O Município Alfa, situado no Estado do Tocantins, realizou concurso público para o provimento de diversos cargos. Ao final do certame e da correlata posse dos aprovados, o prefeito do Município questionou sua assessoria a respeito do alcance da fiscalização passível de ser realizada pelo Tribunal de Contas do Estado do Tocantins. A assessoria respondeu, corretamente, que essa admissão de pessoal:
- A)deve ser registrada no Tribunal de Contas;
Certa, porque a admissão de pessoal está sujeita a registro pelo Tribunal de Contas, para fins de controle de legalidade.
- B)somente produzirá efeitos após a aprovação do Tribunal de Contas;
Errada, porque o Tribunal de Contas não aprova previamente a admissão como condição de eficácia do ato; ele aprecia sua legalidade para registro.
- C)é válida, desde que o Tribunal de Contas tenha participado de todo o processo seletivo;
Errada, porque a fiscalização do Tribunal de Contas não depende de participação dele em todo o processo seletivo.
- D)não tem relação com o Tribunal de Contas, que somente fiscaliza perdas patrimoniais;
Errada, pois o Tribunal de Contas fiscaliza diversos atos da Administração, inclusive admissão de pessoal, e não apenas perdas patrimoniais.
- E)pode vir a ser fiscalizada pelo Tribunal de Contas, mas apenas se houver representação do Ministério Público de Contas.

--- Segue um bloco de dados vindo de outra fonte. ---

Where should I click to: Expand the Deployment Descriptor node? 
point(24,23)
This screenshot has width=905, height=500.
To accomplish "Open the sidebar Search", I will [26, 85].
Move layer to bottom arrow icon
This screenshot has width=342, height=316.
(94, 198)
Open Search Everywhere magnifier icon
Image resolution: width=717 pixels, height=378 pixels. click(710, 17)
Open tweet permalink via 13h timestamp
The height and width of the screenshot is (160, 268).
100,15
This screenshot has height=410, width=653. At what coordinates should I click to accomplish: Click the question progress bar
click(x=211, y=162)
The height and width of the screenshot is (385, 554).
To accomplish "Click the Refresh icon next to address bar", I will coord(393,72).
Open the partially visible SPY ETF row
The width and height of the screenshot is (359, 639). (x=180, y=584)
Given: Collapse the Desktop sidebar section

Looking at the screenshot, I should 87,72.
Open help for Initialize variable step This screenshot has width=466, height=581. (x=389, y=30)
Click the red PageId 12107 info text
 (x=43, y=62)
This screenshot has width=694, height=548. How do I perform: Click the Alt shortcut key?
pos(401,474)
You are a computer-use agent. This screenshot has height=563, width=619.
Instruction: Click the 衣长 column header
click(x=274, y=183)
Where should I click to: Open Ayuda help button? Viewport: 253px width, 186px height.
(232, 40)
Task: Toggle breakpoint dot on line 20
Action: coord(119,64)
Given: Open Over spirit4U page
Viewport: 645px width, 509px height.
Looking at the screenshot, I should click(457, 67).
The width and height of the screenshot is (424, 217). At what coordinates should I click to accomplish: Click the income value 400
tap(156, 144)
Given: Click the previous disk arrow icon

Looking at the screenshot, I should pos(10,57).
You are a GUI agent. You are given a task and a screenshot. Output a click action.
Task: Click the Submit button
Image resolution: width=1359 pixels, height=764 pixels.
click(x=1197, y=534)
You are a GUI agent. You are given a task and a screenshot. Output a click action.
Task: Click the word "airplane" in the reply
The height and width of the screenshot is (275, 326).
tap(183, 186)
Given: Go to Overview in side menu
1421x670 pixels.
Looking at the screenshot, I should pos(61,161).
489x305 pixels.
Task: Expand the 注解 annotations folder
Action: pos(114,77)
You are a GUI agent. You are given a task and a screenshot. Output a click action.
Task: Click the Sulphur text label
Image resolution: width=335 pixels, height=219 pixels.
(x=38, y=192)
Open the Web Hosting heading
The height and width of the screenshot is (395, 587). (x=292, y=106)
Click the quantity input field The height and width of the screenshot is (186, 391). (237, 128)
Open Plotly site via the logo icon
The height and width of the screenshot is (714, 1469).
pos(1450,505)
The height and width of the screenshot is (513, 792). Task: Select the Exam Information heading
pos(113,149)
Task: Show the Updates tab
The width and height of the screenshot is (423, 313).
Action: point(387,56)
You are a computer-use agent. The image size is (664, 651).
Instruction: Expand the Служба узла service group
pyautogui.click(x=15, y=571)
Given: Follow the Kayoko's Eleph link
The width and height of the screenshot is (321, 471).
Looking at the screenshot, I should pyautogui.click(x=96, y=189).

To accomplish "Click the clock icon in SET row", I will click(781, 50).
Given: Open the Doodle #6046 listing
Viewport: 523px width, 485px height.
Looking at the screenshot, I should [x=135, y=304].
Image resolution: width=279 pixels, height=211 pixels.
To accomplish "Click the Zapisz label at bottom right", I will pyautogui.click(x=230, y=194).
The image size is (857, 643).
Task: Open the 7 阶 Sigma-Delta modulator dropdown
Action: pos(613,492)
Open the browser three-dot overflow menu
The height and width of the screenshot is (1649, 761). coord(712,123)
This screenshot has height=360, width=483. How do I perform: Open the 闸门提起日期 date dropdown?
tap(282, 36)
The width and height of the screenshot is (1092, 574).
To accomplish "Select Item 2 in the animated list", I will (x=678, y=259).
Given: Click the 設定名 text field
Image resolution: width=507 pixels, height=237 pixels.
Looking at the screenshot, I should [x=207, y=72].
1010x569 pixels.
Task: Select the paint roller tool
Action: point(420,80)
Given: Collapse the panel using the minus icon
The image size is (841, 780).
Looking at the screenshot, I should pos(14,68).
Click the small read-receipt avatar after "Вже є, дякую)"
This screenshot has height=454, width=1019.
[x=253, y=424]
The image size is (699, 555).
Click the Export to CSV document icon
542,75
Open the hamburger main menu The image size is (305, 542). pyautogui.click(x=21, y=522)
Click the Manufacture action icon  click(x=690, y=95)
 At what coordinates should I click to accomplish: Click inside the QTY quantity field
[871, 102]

Errada, porque a atuação do Tribunal de Contas não depende de representação do Ministério Público de Contas para existir.
Gabarito: A
Quando o Município faz concurso e nomeia os aprovados, isso não fica totalmente fora do radar do Tribunal de Contas. No controle externo, o TCE acompanha atos de admissão de pessoal na Administração Pública, porque concurso, nomeação e posse também são atos sujeitos à fiscalização de legalidade. No caso dos municípios, a Constituição Federal, no art. 71, III, fala que o Tribunal de Contas aprecia, para fins de registro, a legalidade dos atos de admissão de pessoal, excetuadas as nomeações para cargo em comissão. A lógica é simples: o controle não é para "mandar fazer concurso", mas para verificar se a admissão respeitou a lei. Se houver problema, o Tribunal pode negar o registro e apontar a irregularidade. No âmbito do Tocantins, a sistemática segue essa ideia de controle por registro dos atos de admissão. Por isso, a resposta correta é a que diz que a admissão deve ser registrada no Tribunal de Contas. Repare que registro não é a mesma coisa que aprovação prévia: o ato pode até produzir efeitos, mas continua submetido à fiscalização do Tribunal. Em resumo: concurso realizado, posse ocorrida e, depois, controle de legalidade pelo Tribunal. O TCE não entra como "chefe do RH" do município, mas entra como fiscal da conformidade do ato. É o clássico papel de controle externo, bem a cara das bancas que adoram trocar registro por aprovação para confundir você.